PERSONA. Quando gli chiedo se anche lui sappia ballare, ridacchia e abbassa lo sguardo, scuotendo la testa. «Non succederà mai che io balli: la danza mi piace solo vederla». «Questo – dice poi mentre si guarda attorno, lanciando un rapido sguardo alla vetrata che affaccia su una delle sale prova di Scenario Pubblico – è venuto tutto dopo. Capita di pensare che inizialmente ci piaccia una cosa e poi invece scopriamo che ce ne piace un’altra». Ed è in questa scoperta che appare chiaro il lato sorprendente del suo viaggio: l’essere riuscito a cogliere, in una cultura non sua, più di quanto avrebbe potuto immaginare.

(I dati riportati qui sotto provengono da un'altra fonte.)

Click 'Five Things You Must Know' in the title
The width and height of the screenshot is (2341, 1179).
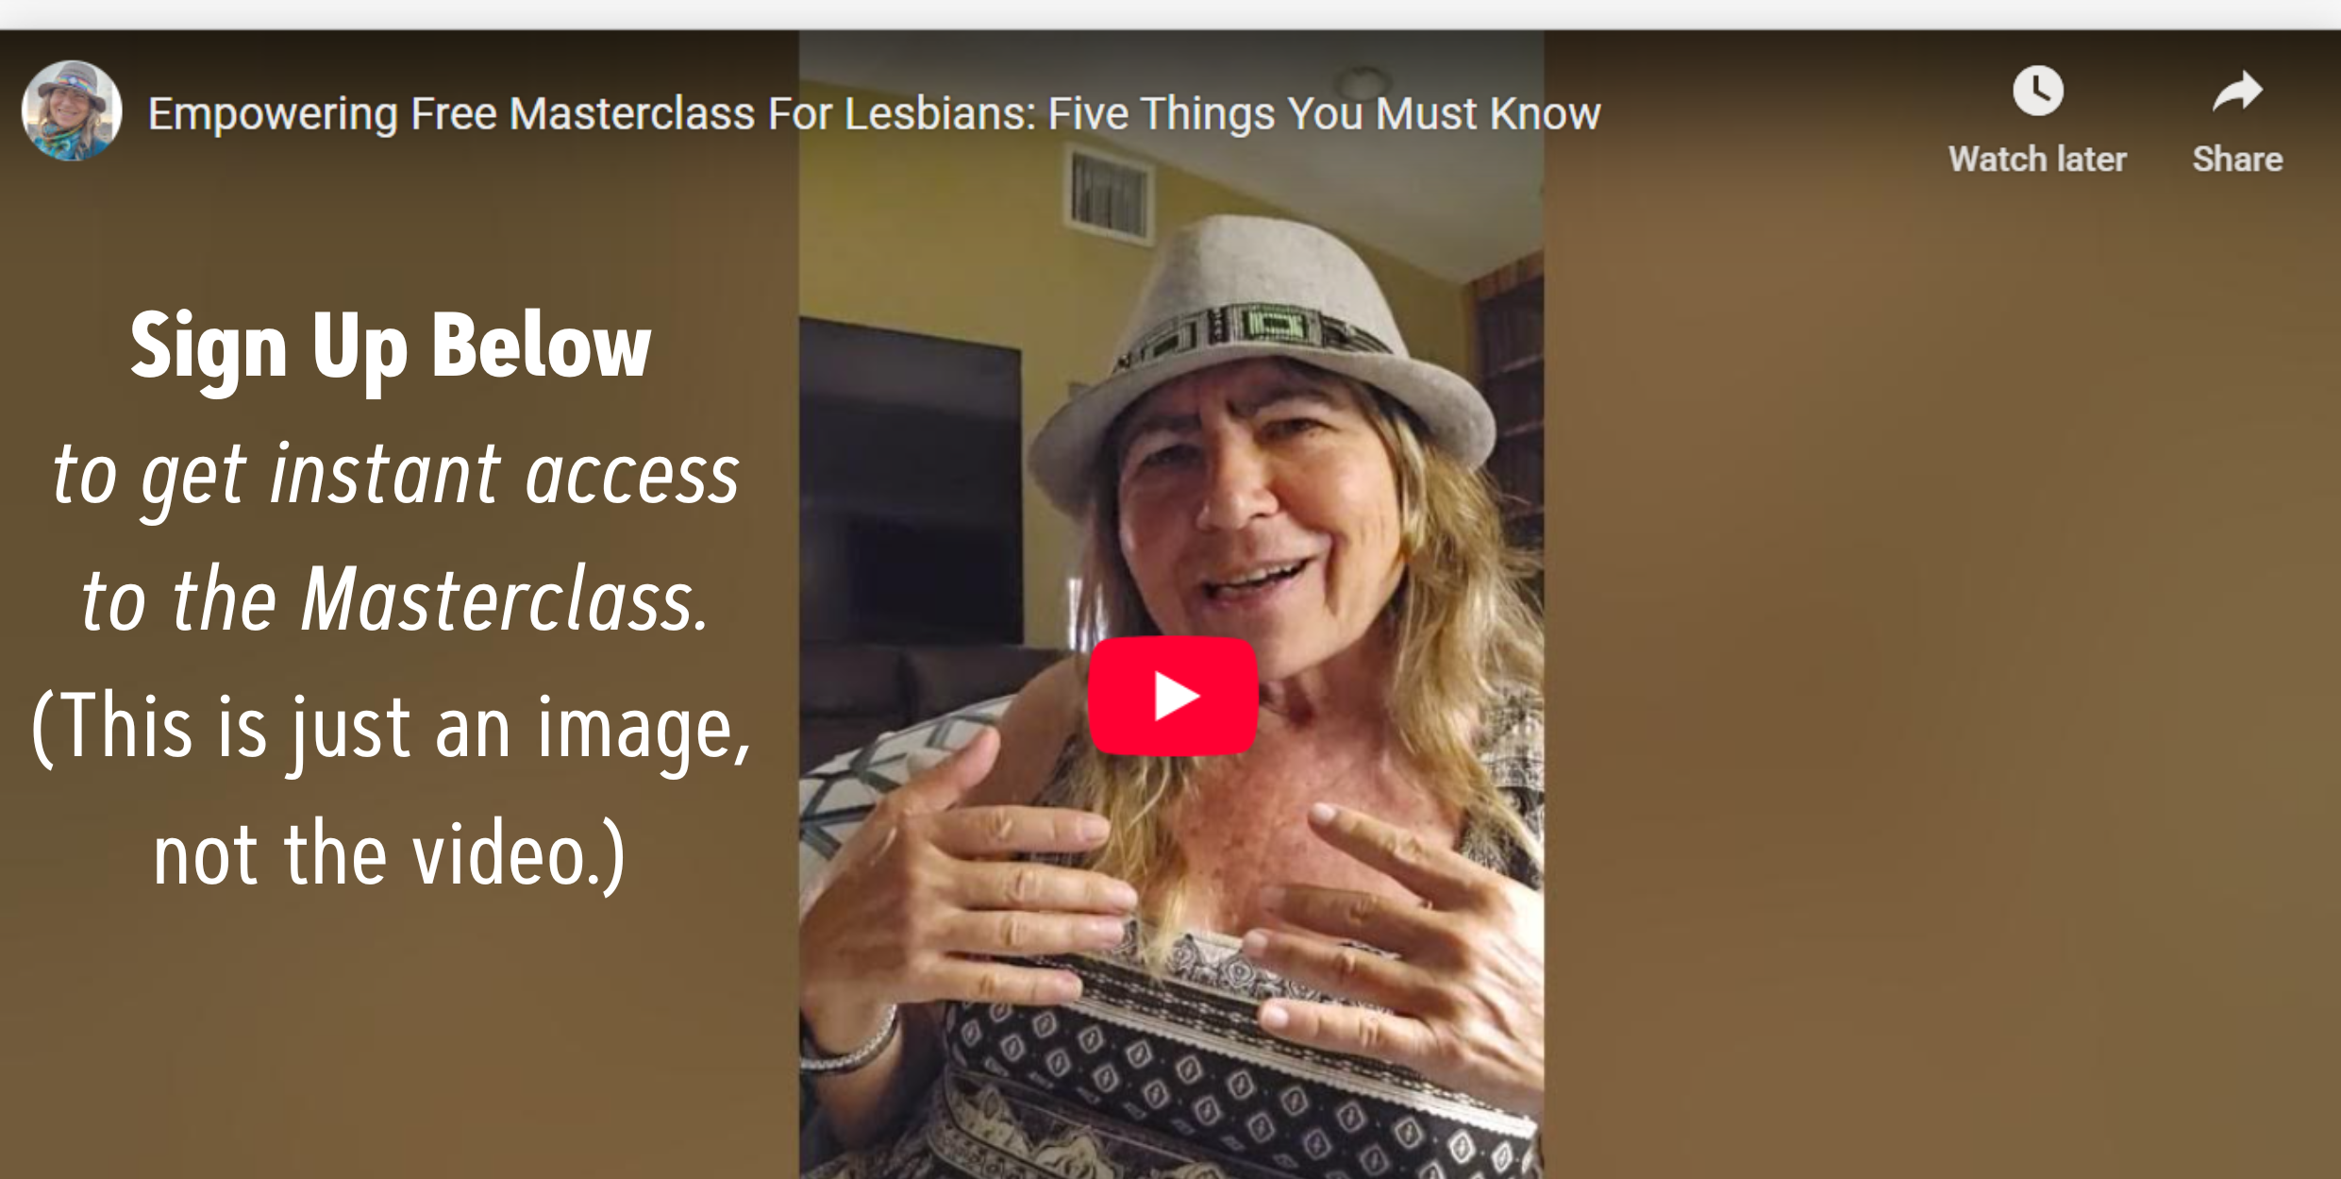(x=1324, y=114)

Colpisce profondamente la realizzazione di Maka, che non si limita solo alla pura sopravvivenza materiale, ma si schiude nell’affetto per un luogo tanto diverso rispetto a quello da cui proviene e per una bellezza artistica che gli ha restituito un nuovo inizio e una seconda famiglia. Alla fine, quando gli domando se ci sia qualcosa in più che vorrebbe che gli altri sapessero di lui, Maka scrolla le spalle e resta in silenzio giusto qualche secondo. «Che sono una persona semplice». Poi si corregge. «Che sono una persona».